_ABOUT THIS TASK_
Produce an exact transcription of every entry.

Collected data

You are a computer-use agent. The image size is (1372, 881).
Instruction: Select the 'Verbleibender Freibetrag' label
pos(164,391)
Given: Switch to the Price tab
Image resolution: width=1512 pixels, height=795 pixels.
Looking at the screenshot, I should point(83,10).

_ANSWER SECTION_
You are a computer-use agent. The image size is (1372, 881).
Instruction: Select the 'Verbleibender Freibetrag' label
pos(164,391)
Given: Switch to the Price tab
Image resolution: width=1512 pixels, height=795 pixels.
Looking at the screenshot, I should point(83,10).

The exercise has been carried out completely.